[vicuna.py] Add option to enable tracing (#1993)

This makes the program wait for tracy profiler to connect before exiting and flush profiling data after each token. I don't know how to select the tracy iree-runtime variant programatically -- instead, print an error and exit.
2026-01-09 13:57:54 -05:00 · 2023-11-24 15:25:03 -05:00
parent 2da31c4109
commit 1f5b39f56e
1 changed files with 24 additions and 0 deletions
--- a/apps/language_models/scripts/vicuna.py
+++ b/apps/language_models/scripts/vicuna.py
@@ -4,6 +4,7 @@ import json
 import re
 import gc
 from io import BytesIO
+from os import environ
 from pathlib import Path
 from statistics import mean, stdev
 from tqdm import tqdm
@@ -144,6 +145,12 @@ parser.add_argument(
    default=[],
    help="Extra command line arguments passed to the IREE compiler. This can be specified multiple times to pass multiple arguments."
 )
+parser.add_argument(
+    "--enable_tracing",
+    default=False,
+    action=argparse.BooleanOptionalAction,
+    help="Enable profiling with Tracy. The script will wait for Tracy to connect and flush the profiling data after each token."
+)

 # Microbenchmarking options.
 parser.add_argument(
@@ -2019,12 +2026,26 @@ def print_aggregate_stats(run_infos: list[BenchmarkRunInfo]) -> None:
    print(f"Decode end-2-end: avg. {avg_e2e_decode_speed:.2f} tokens/s (w/o prompt), avg. {avg_e2e_processing_speed:.2f} (w/ prompt)")

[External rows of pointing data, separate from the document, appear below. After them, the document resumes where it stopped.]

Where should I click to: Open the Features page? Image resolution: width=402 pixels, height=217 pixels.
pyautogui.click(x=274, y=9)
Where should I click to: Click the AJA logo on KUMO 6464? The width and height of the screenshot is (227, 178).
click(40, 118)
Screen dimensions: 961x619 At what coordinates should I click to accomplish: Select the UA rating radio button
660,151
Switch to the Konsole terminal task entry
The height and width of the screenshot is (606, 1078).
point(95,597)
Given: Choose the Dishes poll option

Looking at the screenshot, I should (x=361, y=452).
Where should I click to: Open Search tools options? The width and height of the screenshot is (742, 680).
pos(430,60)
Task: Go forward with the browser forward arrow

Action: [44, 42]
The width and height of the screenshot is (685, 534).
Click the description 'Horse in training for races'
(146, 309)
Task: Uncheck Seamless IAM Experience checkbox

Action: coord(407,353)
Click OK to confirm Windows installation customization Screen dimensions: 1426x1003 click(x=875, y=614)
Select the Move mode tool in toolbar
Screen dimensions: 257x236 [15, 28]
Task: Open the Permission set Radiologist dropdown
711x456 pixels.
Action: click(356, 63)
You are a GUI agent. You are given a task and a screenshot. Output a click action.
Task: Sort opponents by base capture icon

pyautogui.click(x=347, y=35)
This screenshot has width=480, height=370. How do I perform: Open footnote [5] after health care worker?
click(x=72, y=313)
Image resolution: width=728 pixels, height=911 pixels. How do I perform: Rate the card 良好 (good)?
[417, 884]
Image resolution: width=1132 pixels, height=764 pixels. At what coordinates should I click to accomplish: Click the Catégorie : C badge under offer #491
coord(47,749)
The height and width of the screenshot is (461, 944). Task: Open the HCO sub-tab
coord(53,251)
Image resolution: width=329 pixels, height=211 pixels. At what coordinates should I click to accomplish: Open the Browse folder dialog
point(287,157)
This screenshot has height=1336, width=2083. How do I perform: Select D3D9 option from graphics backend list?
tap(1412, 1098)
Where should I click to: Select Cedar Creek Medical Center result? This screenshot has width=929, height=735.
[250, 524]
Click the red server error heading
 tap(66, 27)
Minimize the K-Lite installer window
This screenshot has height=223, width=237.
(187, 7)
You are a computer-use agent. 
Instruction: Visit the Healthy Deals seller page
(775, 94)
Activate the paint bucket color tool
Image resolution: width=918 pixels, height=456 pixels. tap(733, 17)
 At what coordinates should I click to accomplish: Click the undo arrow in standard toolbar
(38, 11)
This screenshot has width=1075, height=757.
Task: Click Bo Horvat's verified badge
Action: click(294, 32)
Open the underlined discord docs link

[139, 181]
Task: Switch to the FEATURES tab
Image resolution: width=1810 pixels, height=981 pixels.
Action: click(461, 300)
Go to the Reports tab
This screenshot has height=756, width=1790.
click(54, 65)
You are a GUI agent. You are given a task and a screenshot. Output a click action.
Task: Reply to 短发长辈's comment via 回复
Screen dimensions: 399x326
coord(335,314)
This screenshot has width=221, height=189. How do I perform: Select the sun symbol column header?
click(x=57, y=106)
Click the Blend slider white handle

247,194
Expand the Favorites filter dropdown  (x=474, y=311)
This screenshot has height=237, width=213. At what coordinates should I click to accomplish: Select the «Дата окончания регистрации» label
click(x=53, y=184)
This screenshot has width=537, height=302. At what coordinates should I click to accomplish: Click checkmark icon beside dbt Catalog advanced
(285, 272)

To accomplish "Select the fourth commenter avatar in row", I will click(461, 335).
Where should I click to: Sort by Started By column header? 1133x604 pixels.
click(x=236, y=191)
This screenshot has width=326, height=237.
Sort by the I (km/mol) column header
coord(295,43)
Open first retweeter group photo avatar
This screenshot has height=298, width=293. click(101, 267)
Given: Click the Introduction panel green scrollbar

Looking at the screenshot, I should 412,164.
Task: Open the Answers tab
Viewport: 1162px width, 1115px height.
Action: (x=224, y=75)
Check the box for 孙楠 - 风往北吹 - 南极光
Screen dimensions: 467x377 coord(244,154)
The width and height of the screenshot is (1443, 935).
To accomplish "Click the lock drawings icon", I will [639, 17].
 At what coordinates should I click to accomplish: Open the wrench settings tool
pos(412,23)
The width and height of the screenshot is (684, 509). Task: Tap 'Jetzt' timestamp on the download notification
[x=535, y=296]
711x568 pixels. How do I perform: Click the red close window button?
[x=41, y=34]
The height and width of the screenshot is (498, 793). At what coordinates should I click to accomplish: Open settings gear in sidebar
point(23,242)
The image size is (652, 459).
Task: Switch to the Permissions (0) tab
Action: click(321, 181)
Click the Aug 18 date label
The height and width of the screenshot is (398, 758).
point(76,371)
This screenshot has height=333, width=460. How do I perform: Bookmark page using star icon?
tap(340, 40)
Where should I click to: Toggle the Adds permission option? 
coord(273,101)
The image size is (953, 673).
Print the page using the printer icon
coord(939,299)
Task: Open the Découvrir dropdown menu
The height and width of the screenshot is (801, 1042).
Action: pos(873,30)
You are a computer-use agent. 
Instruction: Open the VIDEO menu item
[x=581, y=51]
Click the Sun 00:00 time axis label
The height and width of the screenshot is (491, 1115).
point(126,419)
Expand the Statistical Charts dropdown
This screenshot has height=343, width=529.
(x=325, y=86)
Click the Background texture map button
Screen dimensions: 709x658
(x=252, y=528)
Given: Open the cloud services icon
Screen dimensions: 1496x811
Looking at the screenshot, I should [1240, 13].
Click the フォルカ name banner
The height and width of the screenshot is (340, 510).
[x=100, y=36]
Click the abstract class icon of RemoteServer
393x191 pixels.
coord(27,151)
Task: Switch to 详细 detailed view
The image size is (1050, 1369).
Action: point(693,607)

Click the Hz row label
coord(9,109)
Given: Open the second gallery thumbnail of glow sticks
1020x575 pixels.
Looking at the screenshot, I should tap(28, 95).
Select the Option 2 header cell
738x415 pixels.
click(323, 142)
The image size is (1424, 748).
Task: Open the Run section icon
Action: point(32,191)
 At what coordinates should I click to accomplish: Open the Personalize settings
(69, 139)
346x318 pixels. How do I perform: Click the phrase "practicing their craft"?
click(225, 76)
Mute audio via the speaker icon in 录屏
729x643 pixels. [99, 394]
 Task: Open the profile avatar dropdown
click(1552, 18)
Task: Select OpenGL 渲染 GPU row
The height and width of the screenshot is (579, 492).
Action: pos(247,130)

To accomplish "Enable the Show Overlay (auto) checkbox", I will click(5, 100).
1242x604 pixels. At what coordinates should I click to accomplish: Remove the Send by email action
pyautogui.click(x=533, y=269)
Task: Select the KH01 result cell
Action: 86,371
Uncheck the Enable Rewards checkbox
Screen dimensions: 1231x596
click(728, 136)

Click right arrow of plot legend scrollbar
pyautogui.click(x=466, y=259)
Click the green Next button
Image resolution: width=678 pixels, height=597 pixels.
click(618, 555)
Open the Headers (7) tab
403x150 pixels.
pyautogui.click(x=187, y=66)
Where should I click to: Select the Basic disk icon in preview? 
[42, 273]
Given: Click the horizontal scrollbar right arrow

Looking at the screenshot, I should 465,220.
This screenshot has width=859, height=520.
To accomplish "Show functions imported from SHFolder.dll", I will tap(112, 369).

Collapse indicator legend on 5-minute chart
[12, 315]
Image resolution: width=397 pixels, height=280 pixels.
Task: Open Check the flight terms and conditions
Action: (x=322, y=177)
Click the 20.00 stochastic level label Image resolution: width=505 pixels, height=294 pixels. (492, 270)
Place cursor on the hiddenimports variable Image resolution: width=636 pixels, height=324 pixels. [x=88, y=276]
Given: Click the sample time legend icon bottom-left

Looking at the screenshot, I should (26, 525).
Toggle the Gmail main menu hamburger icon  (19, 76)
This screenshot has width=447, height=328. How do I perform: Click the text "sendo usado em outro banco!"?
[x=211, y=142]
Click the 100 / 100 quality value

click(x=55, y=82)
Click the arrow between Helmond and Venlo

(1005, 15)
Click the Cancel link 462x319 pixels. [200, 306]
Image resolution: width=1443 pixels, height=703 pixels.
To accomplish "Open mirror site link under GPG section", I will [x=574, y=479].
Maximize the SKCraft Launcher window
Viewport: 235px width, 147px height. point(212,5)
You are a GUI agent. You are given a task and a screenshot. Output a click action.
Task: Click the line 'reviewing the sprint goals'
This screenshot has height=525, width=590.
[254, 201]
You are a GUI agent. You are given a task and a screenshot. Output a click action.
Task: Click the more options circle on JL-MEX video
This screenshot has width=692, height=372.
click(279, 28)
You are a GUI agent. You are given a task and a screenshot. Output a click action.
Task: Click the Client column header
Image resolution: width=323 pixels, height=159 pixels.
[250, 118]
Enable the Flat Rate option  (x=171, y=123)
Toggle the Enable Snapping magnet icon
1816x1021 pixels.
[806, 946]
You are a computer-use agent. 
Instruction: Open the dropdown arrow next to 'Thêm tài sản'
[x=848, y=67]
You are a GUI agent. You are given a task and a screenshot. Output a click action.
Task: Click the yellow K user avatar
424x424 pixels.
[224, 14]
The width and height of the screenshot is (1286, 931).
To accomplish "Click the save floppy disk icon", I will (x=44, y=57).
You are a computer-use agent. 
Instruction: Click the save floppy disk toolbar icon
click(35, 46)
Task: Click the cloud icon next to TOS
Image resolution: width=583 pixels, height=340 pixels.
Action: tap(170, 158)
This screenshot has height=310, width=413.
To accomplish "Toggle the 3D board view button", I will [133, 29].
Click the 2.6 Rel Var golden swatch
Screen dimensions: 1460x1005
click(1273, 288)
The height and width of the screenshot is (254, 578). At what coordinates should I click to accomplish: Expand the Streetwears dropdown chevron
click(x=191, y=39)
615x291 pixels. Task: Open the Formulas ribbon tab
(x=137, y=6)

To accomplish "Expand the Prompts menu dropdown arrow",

+def enable_tracy_tracing():
+    # Make tracy wait for a caputre to be collected before exiting.
+    environ["TRACY_NO_EXIT"] = "1"
+
+    if "IREE_PY_RUNTIME" not in environ or environ["IREE_PY_RUNTIME"] != "tracy":
+        print("ERROR: Tracing enabled but tracy iree runtime not used.", file=sys.stderr)
+        print("Set the IREE_PY_RUNTIME=tracy environment variable.", file=sys.stderr)
+        sys.exit(1)
+
+
 if __name__ == "__main__":
    args, unknown = parser.parse_known_args()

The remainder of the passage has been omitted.